Tasso di occupazione che sfiora il 100%, lunghe liste d’attesa, costi in aumento, carenza di personale. Le Rsa lombarde scoppiano e sono sempre più care. “Ancora una volta la maggioranza di centrodestra che governa Regione Lombardia sceglie di non affrontare le gravi criticità che riguardano circa 700 strutture e oltre 65mila famiglie lombarde. Il sistema di residenzialità ha grossi problemi di sostenibilità economica e sociale che prima o poi esploderanno e ignorarli non fa altro che peggiorare la situazione”, spiega il comasco Angelo Orsenigo, consigliere regionale del Pd, commentando la bocciatura, in Aula, della maggior parte dei 10 punti proposti nella mozione dei dem che aveva come tema proprio l’avvio di un percorso di riforma delle Rsa lombarde.
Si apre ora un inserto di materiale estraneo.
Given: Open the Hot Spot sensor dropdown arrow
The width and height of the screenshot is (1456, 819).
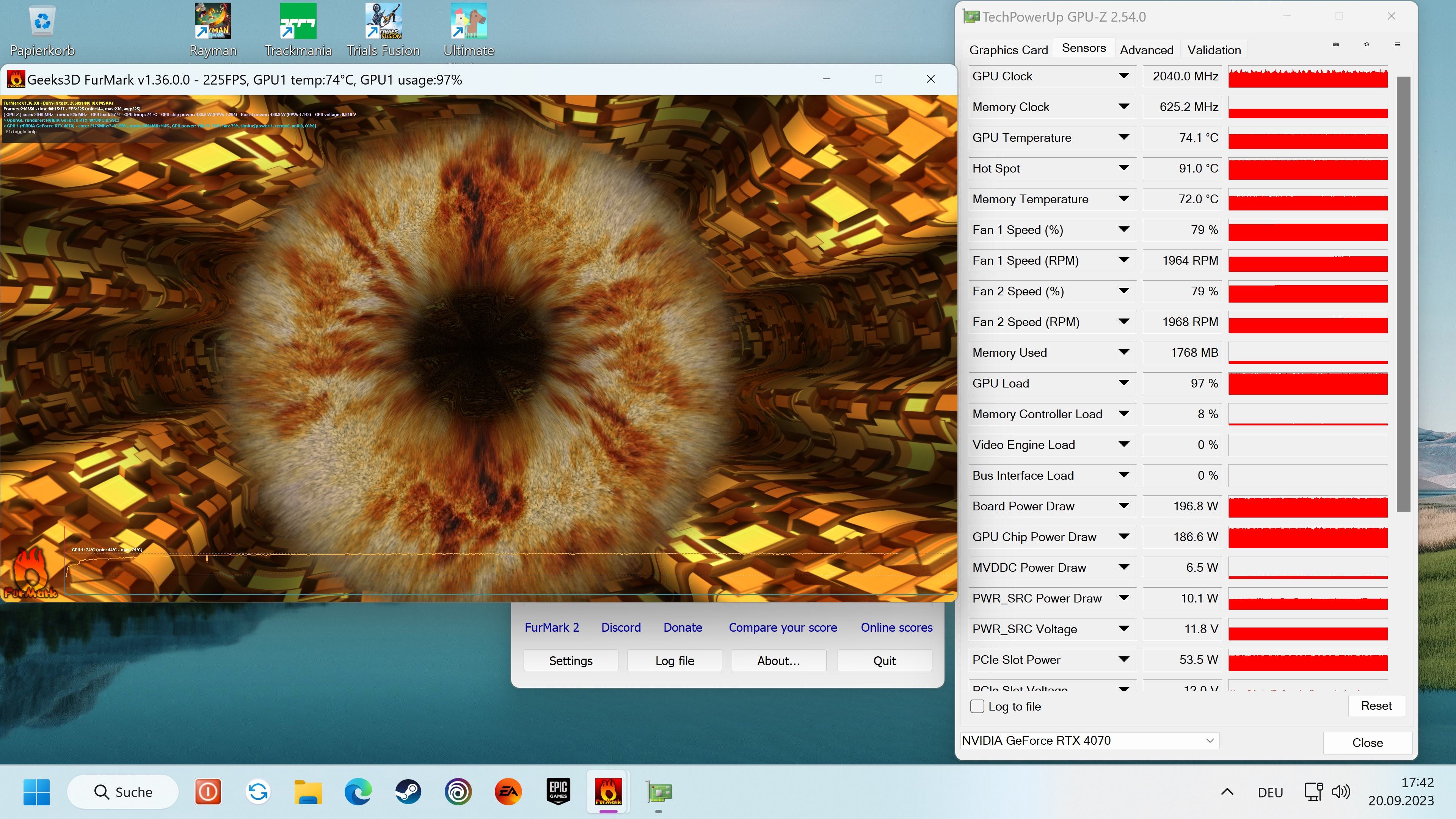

“I bisogni cambiano e aumentano, la popolazione invecchia. Eppure, da molti anni non si mette mano al numero dei posti letto, che sono insufficienti, riaprendo le contrattualizzazioni” aggiunge sottolineando che le strutture lombarde hanno un tasso di saturazione del 98%, con costi crescenti per famiglie e gestori e con rette aumentate del 16,4% in 4 anni. I contributi regionali non sono adeguati ai livelli di assistenza richiesti e in più gli enti sono in difficoltà per la forte carenza di personale, infermieri, operatori e ausiliari, che peggiorerà con i pensionamenti dei prossimi anni e per i costi dei farmaci”, continua il consigliere dem.
Al centro della proposta temi economici per alleggerire le spese a carico degli ospiti oltre alla necessità di favorire l’interazione tra servizi residenziali, semi-residenziali, domiciliari e territoriali, garantendo continuità e prossimità delle cure oltre ad una facilitazione per le famiglie che presentano le domande per una gestione più efficace delle liste.
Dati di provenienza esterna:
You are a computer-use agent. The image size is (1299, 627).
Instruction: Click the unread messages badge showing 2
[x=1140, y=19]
“Con la nostra riforma chiedevamo di intervenire su questi punti da qui a fine legislatura e di affrontare anche il tema delle rette per gli ospiti con demenze e Alzheimer, oggi oggetto di numerosi ricorsi, ma la maggioranza si è rifiutata di metter mano alla questione, limitandosi ad approvare due soli temi sui 10 da noi proposti” conclude Orsenigo.